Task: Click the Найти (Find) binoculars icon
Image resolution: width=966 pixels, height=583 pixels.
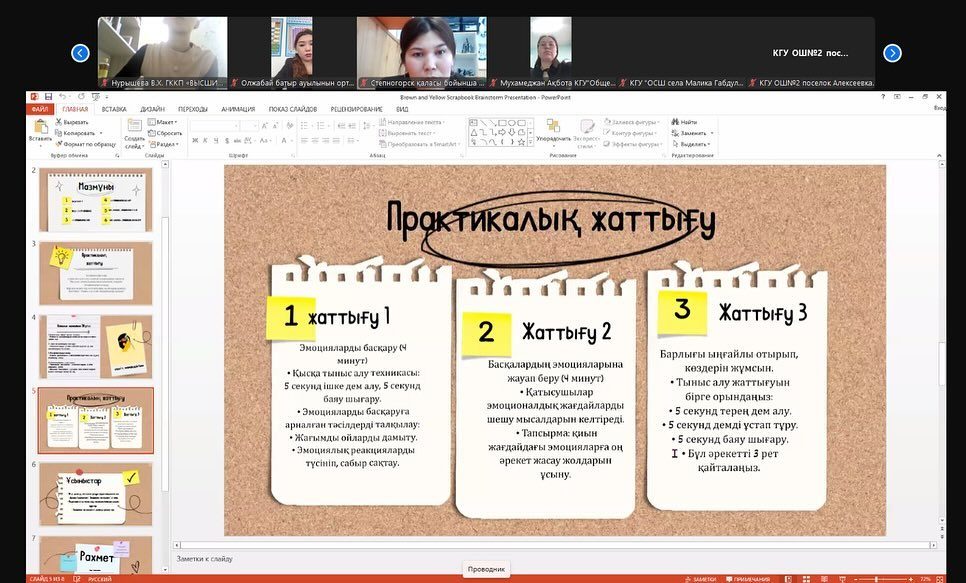Action: [675, 122]
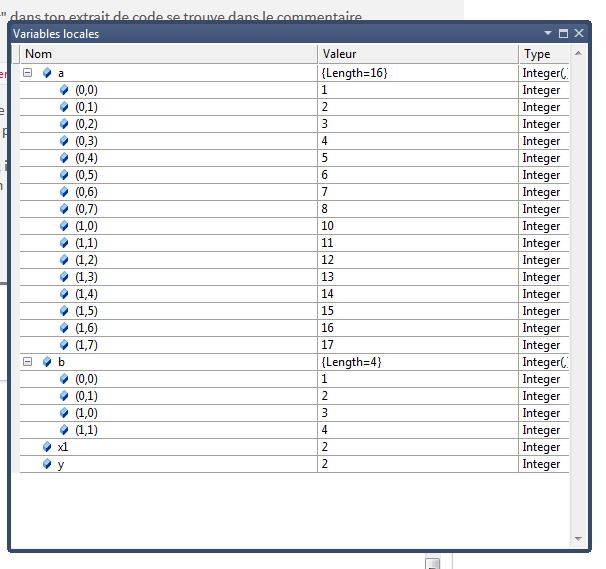This screenshot has width=606, height=569.
Task: Collapse the variable a tree node
Action: 27,73
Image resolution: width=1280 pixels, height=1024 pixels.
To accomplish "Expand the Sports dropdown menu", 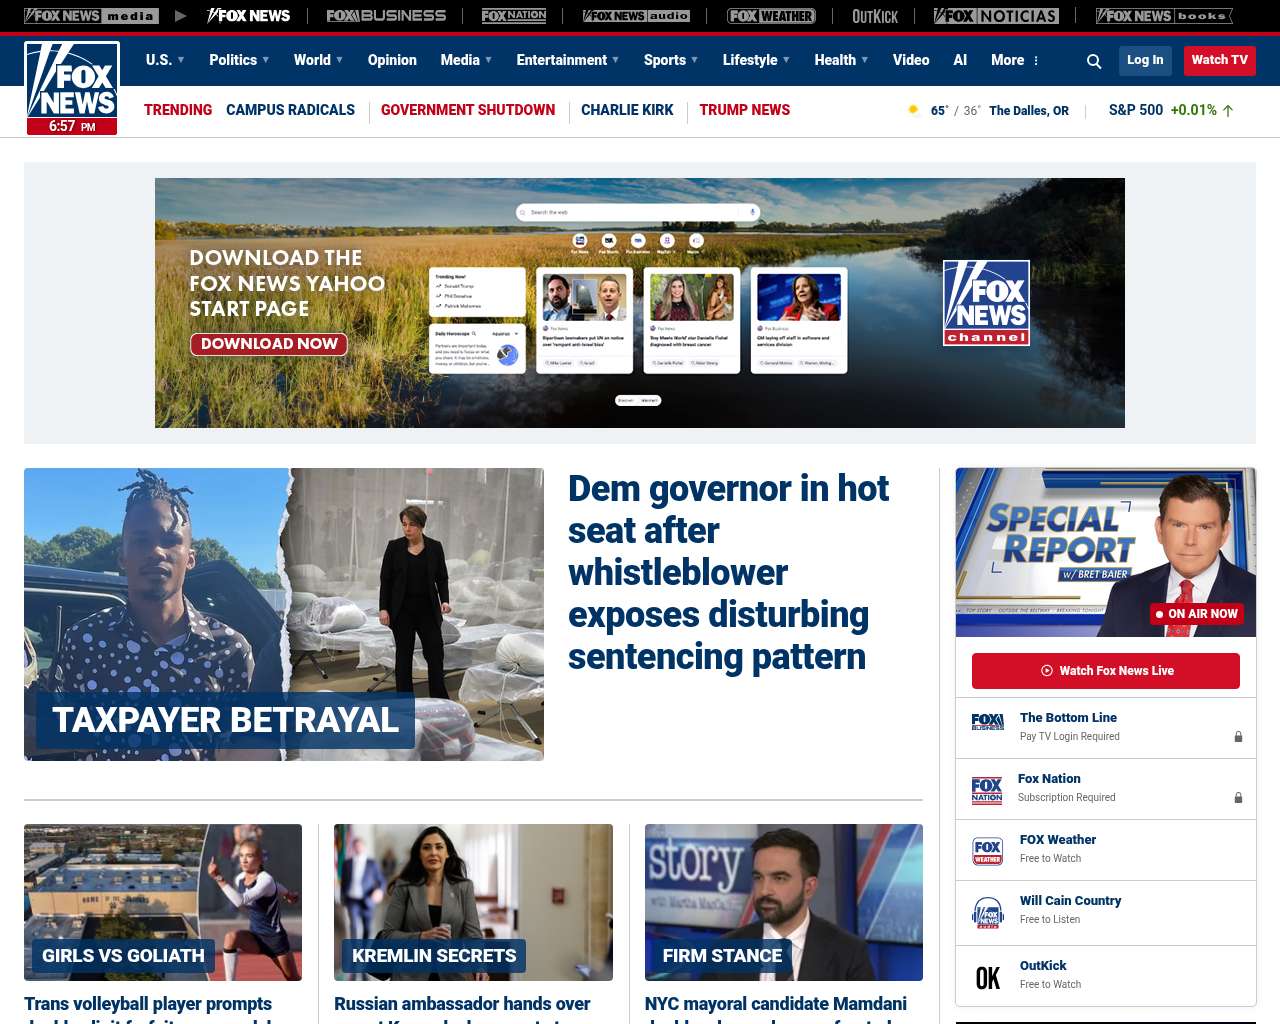I will (671, 60).
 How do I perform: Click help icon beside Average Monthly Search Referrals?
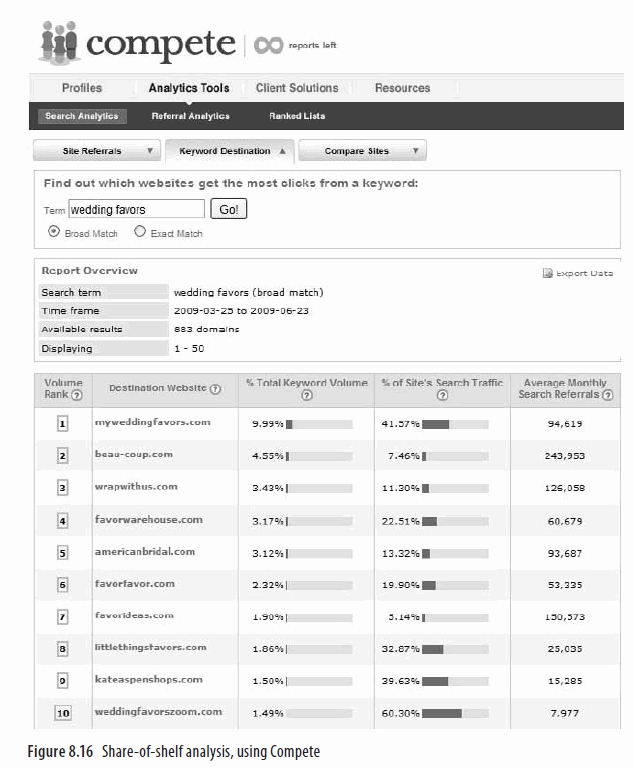607,395
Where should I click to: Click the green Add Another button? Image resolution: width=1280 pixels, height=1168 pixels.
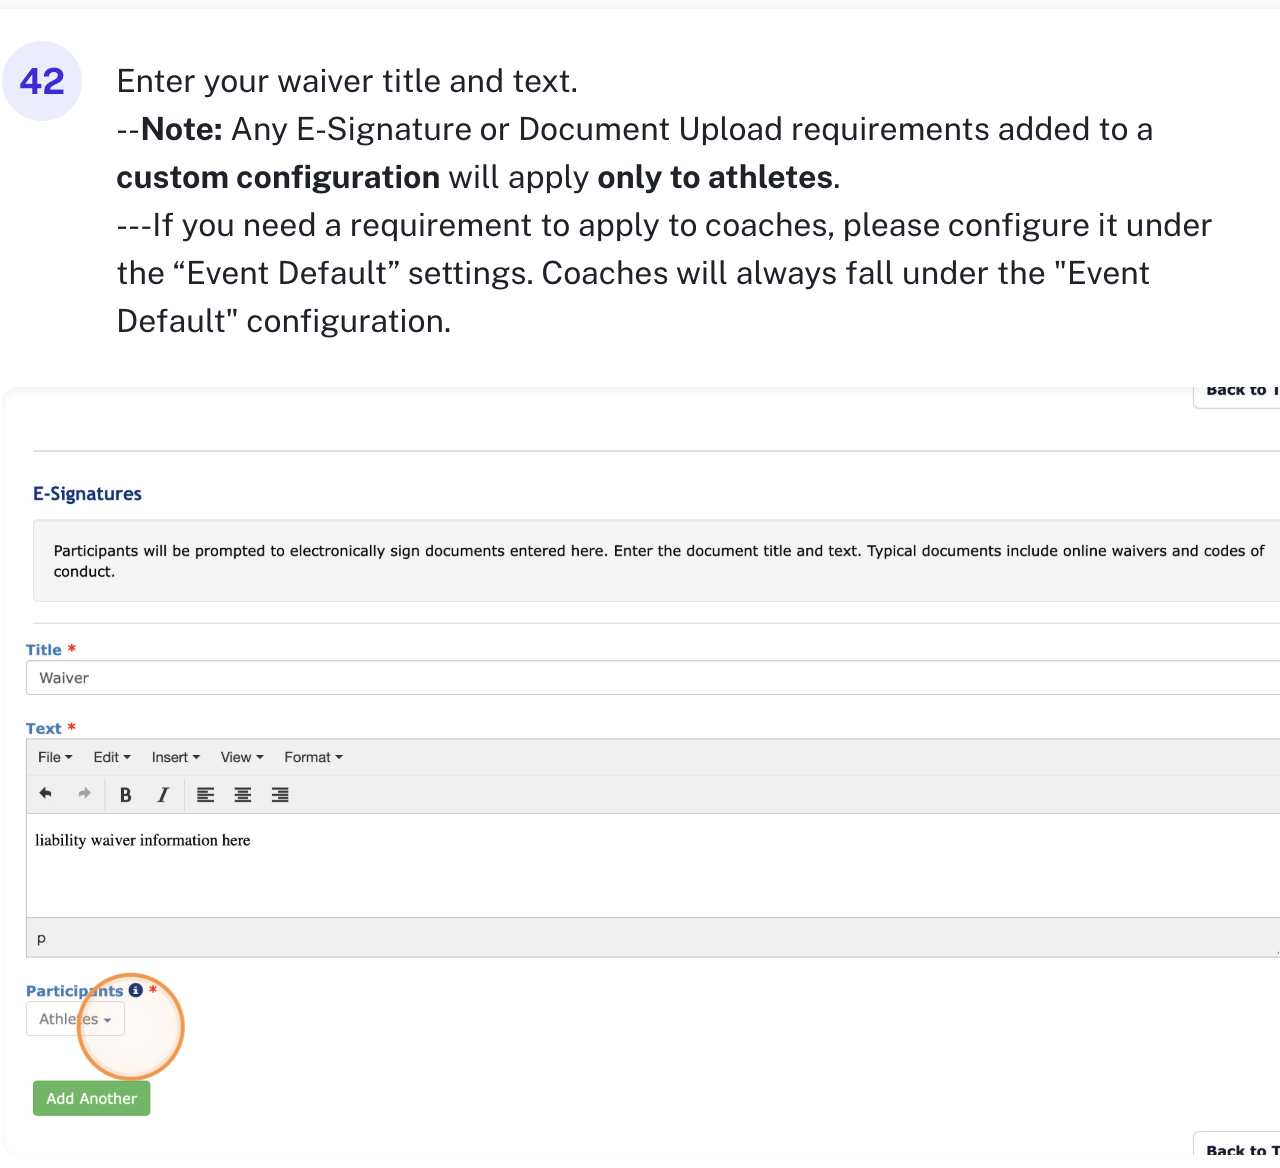91,1098
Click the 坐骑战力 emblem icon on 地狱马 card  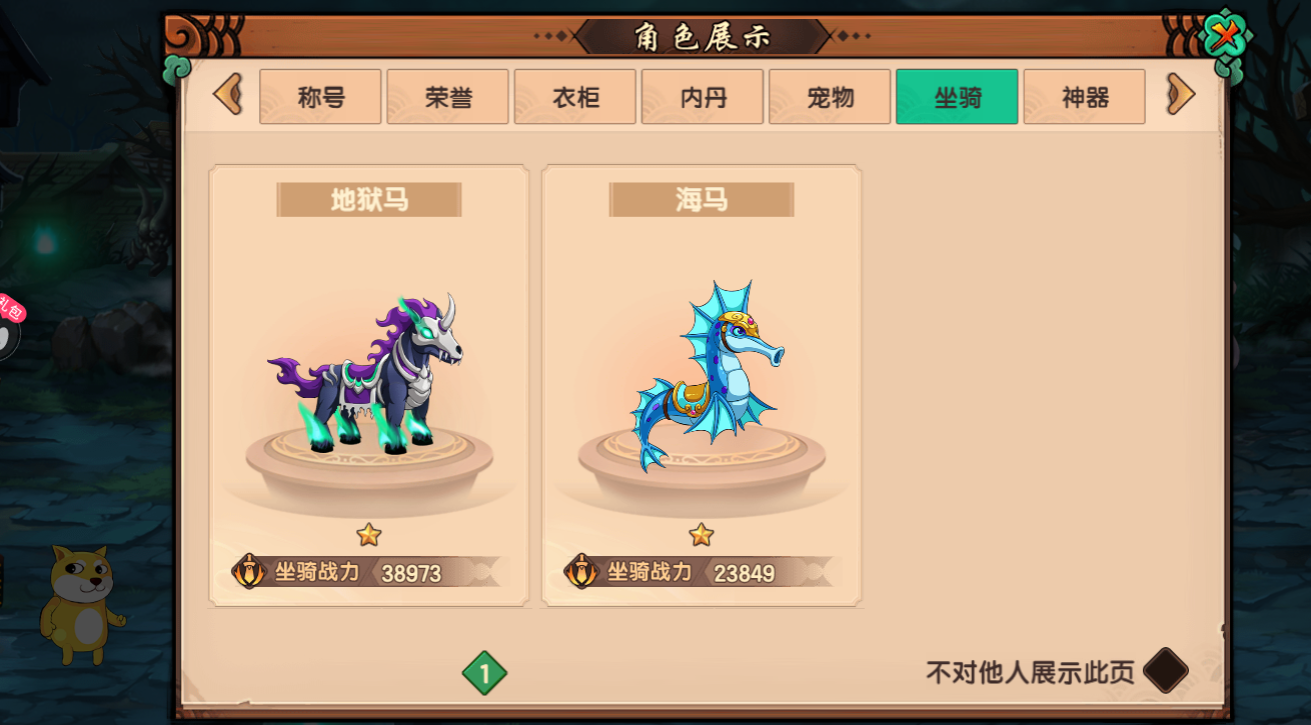(x=248, y=572)
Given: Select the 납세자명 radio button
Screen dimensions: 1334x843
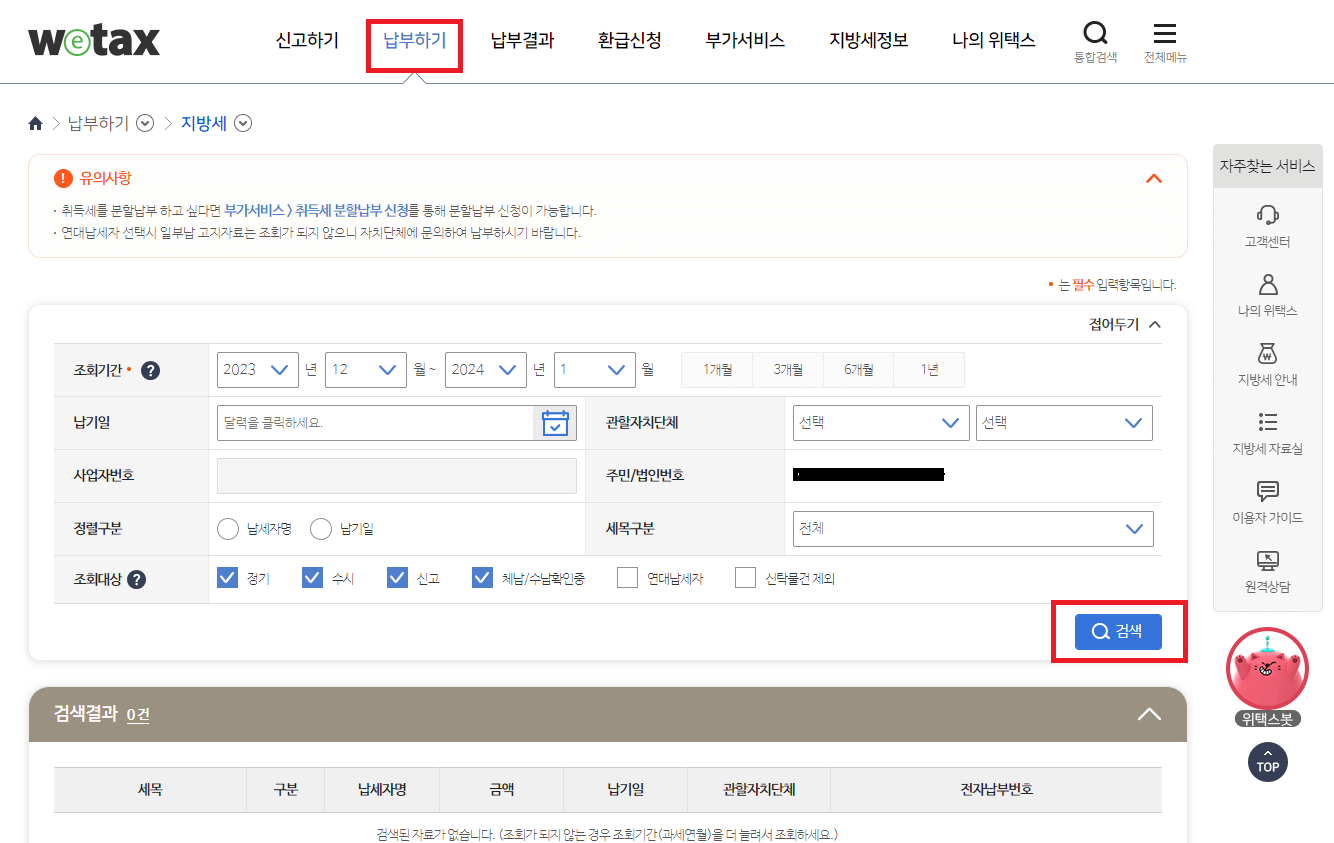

§ §

TASK TO COMPLETE: Print exactly, and only, the lines from the one with "Given: Select the 납세자명 radio button" through the last line of the listing above. No pictures belong in the copy.

RESULT:
Given: Select the 납세자명 radio button
Screen dimensions: 1334x843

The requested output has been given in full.